What to Do If I Have Gestational Diabetes?

When you hear your care provider say that you have gestational diabetes, it can feel overwhelming and scary. You don’t know where to start and are worried of how it will affect your baby. Today we will give you a great beginners guide so that it will bring less stress as you navigate this new addition to your pregnancy. The good news is that you can still have a healthy baby with gestational diabetes, now it’s up to your diet and precautions you take with the diagnosis.

Through this blog, we will talk about what gestational diabetes is and things you can do now to help to manage it during and after your pregnancy. Always consult with your trusted care provider before starting a diet or treatment plan.

What is Gestational Diabetes (GD)?

Gestational Diabetes is a “condition in which too much glucose (sugar) stays in the blood instead of being used for energy.” (ACOG). This can cause your blood sugar to become too high which can create some health problems for you and baby. The American Diabetes Association shares that it is unclear what causes gestational diabetes, but “we do know that the placenta’s hormones, which support the baby’s growth, can sometimes block the mother’s insulin, leading to insulin resistance. This makes it harder for the body to use insulin effectively, requiring the mother to produce more. If the body can’t produce enough insulin during pregnancy, glucose remains in the blood, leading to high blood glucose (blood sugar)”. With gestational diabetes, it is important manage your blood sugar through diet and exercise and to observe what foods or drinks spike your blood sugar with a blood glucose monitor.

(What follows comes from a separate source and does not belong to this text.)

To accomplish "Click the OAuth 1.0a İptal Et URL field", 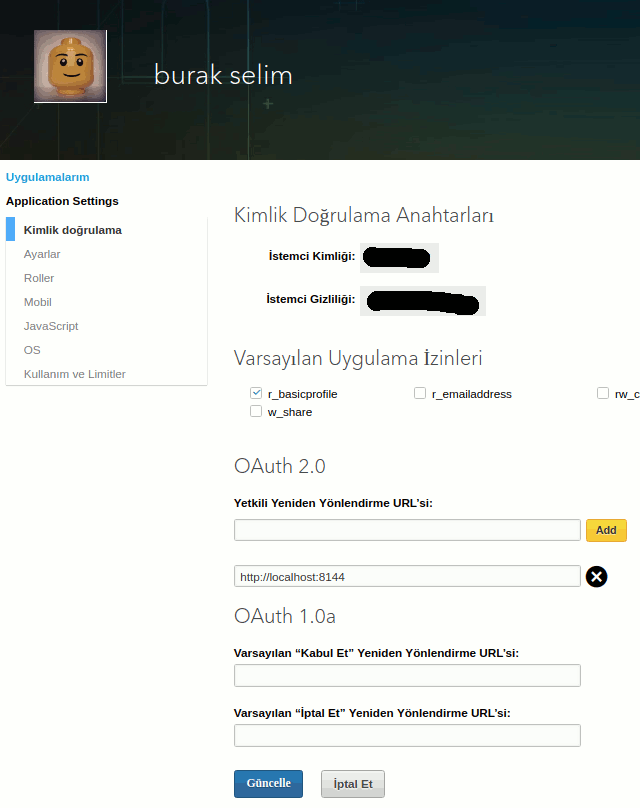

Why is it Important to Manage my Gestational Diabetes?

According to Lily Nichols, in her book Real Food for Gestational Diabetes (which is highly recommended for those who have GD), having elevated blood glucose can lead to these following problems (found in page 5 of her book):

  • “Birth defects
  • Large babies (also called macrosomia)
  • Birth injury – Shoulders of large babies can dislocate or become stuck during vaginal delivery (also called should dystocia). This may lead to neurological damage to the infant or a medical emergency for the mom.
  • Hypoglycemia – baby’s blood sugar is too low at birth
  • Jaundice
  • Higher rates of C-sections
  • Higher risks of preeclampsia (pregnancy induced high blood pressure that poses a risk to mother and baby)
  • Permanent changes to a child’s metabolism – Elevated blood sugar can “turn on: the genes that predispose your baby to obesity, diabetes, and heart disease in their lifetime.”
  • Can cause blood sugar problems in your baby’s life.

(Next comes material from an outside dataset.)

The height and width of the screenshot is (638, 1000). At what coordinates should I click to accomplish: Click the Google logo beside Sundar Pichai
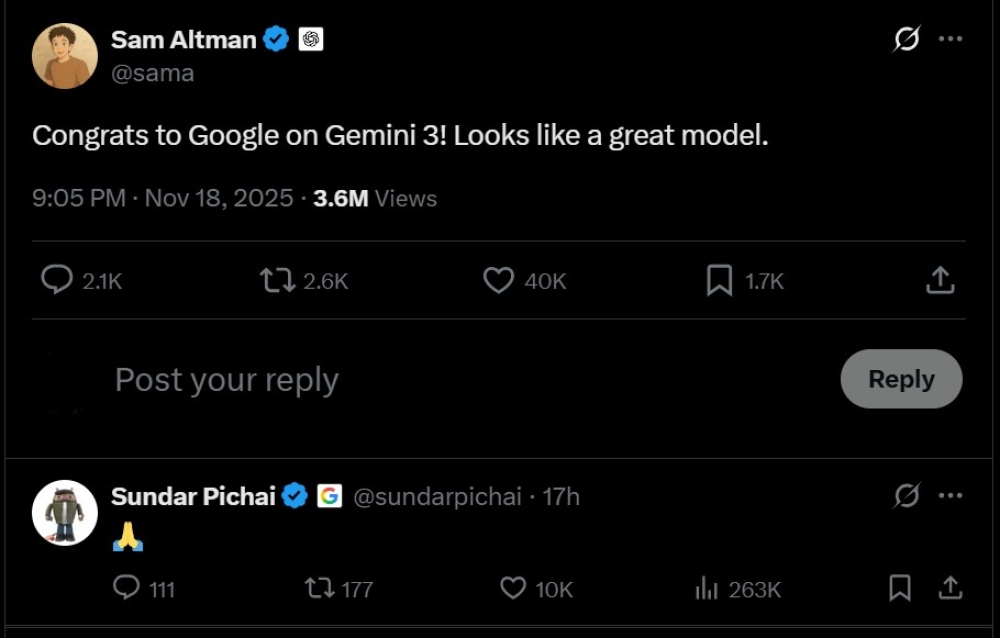tap(330, 496)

Even though this list may seem overwhelming and scary, the good news is that as you manage it with the help of your care provider, these risks will lessen, and baby will be unaffected.

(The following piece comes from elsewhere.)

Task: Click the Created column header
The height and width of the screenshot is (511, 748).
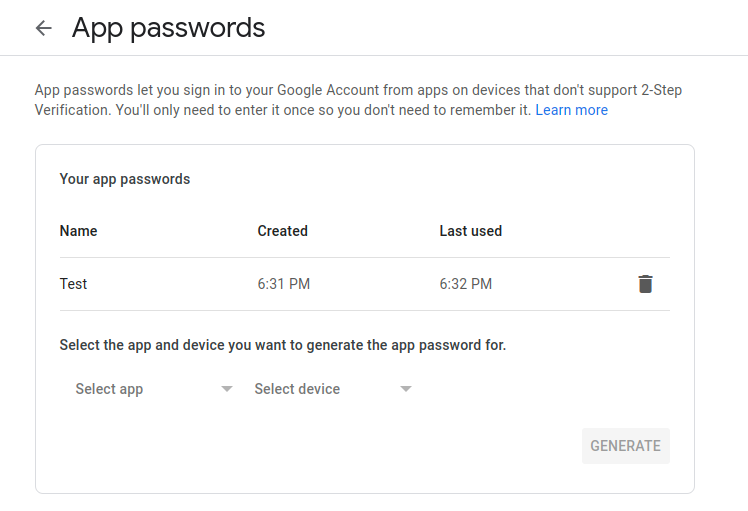Action: 282,231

What are Some Things I Can Do Now to Manage GD?

Please consult with your care provider first about what options here will fit your care plan.

  • Talk with your provider on the best things you can do to manage GD in your personal care.
  • Get the book, **Real Food for Gestational Diabetes ** by Lily Nicols. This book is amazing in educating you on what it is, what you can do, and provides recipes and meal plans to help you navigate what you eat and drink for you and baby.
  • Get a blood glucose monitoring kit to help you monitor what foods spike your blood sugar, and check that your glucose levels aren’t too low either.
  • Limit/avoid certain carbohydrates, for they are known to raise your blood glucose levels. This is where it is important to consult your provider about your diet. Lily Nichols has great suggestions in her book (Chapter 3, pg.23-39) of what carbohydrates to eat, limit, or avoid altogether. Nichols does recommend limiting or completely avoiding fast food as they are high in carbohydrates, but recommends non-starchy foods (bell peppers, celery, lettuce, mushrooms. onions, zucchini, and much more [ [pg.28-29]) as a source of healthy carbohydrates.
  • Keep a food diary/Food & Blood Sugar Log. It can help you keeping track of what you eat, exercise, as you record your blood sugar levels an hour or two after your meal. This can help you notice patterns and manage your blood glucose levels effectively. (Example seen below).
  • Supplement yourself continually with a prenatal vitamin, Vitamin D, Omega-3 (Fats and Fish Oils), probiotics, chia seeds, calcium, and magnesium to help normalize your blood sugar (pgs. 69-79).
  • Get into an exercise routine. Exercise can play a major role in managing your blood sugar control. It can help reduce fasting blood sugar, post-meal blood sugar, increase insulin sensitivity, and reduce the need for medication and insulin. (pg. 87)

These are few of the many things you can get yourself started on as you continue on managing your GD. It is important to continually communicate with your care provider any concerns or questions you have. Remember to educate yourself as well, this will become a powerful tool in taking care of you and baby. We will link Nichols’ book and other great resources to help educate yourself, so that you can provide yourself with the best care possible and decrease the stress that comes with the diagnosis. The Utah Birth Place is always here to help and provide you and your baby support to stay happy and healthy as you navigate GD.